[Data entries]
----

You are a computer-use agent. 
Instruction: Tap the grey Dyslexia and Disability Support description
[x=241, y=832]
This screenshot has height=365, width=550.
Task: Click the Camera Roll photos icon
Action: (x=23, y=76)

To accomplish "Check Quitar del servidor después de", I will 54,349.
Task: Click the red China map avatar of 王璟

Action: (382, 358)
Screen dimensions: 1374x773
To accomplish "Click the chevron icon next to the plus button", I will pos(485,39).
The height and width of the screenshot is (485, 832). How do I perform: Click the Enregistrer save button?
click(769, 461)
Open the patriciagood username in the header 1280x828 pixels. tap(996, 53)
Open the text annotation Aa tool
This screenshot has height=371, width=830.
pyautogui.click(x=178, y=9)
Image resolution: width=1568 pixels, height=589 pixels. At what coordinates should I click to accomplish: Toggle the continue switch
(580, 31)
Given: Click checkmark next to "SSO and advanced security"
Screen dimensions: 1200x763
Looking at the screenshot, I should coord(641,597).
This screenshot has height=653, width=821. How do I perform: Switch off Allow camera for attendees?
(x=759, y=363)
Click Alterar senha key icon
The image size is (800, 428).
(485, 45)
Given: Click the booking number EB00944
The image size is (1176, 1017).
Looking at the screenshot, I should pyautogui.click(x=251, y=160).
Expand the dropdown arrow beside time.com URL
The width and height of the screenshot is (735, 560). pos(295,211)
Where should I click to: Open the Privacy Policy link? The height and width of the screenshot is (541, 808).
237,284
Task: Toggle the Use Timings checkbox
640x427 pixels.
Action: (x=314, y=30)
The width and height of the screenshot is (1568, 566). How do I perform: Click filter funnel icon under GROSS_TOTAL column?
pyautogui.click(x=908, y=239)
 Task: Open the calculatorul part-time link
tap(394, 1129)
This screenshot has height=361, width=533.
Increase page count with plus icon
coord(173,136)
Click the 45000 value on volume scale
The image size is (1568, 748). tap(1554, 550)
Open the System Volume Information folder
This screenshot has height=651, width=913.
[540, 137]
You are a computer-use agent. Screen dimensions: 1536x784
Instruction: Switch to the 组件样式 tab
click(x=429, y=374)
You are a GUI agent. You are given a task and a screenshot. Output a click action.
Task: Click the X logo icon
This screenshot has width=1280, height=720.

----

◆ TASK: The entries above are to be retyped exactly, with nothing left out.

◆ RESPONSE TO THE EXERCISE:
You are a computer-use agent. 
Instruction: Tap the grey Dyslexia and Disability Support description
[x=241, y=832]
This screenshot has height=365, width=550.
Task: Click the Camera Roll photos icon
Action: (x=23, y=76)

To accomplish "Check Quitar del servidor después de", I will 54,349.
Task: Click the red China map avatar of 王璟

Action: (382, 358)
Screen dimensions: 1374x773
To accomplish "Click the chevron icon next to the plus button", I will pos(485,39).
The height and width of the screenshot is (485, 832). How do I perform: Click the Enregistrer save button?
click(769, 461)
Open the patriciagood username in the header 1280x828 pixels. tap(996, 53)
Open the text annotation Aa tool
This screenshot has height=371, width=830.
pyautogui.click(x=178, y=9)
Image resolution: width=1568 pixels, height=589 pixels. At what coordinates should I click to accomplish: Toggle the continue switch
(580, 31)
Given: Click checkmark next to "SSO and advanced security"
Screen dimensions: 1200x763
Looking at the screenshot, I should coord(641,597).
This screenshot has height=653, width=821. How do I perform: Switch off Allow camera for attendees?
(x=759, y=363)
Click Alterar senha key icon
The image size is (800, 428).
(485, 45)
Given: Click the booking number EB00944
The image size is (1176, 1017).
Looking at the screenshot, I should pyautogui.click(x=251, y=160).
Expand the dropdown arrow beside time.com URL
The width and height of the screenshot is (735, 560). pos(295,211)
Where should I click to: Open the Privacy Policy link? The height and width of the screenshot is (541, 808).
237,284
Task: Toggle the Use Timings checkbox
640x427 pixels.
Action: (x=314, y=30)
The width and height of the screenshot is (1568, 566). How do I perform: Click filter funnel icon under GROSS_TOTAL column?
pyautogui.click(x=908, y=239)
 Task: Open the calculatorul part-time link
tap(394, 1129)
This screenshot has height=361, width=533.
Increase page count with plus icon
coord(173,136)
Click the 45000 value on volume scale
The image size is (1568, 748). tap(1554, 550)
Open the System Volume Information folder
This screenshot has height=651, width=913.
[540, 137]
You are a computer-use agent. Screen dimensions: 1536x784
Instruction: Switch to the 组件样式 tab
click(x=429, y=374)
You are a GUI agent. You are given a task and a screenshot. Output a click action.
Task: Click the X logo icon
This screenshot has width=1280, height=720.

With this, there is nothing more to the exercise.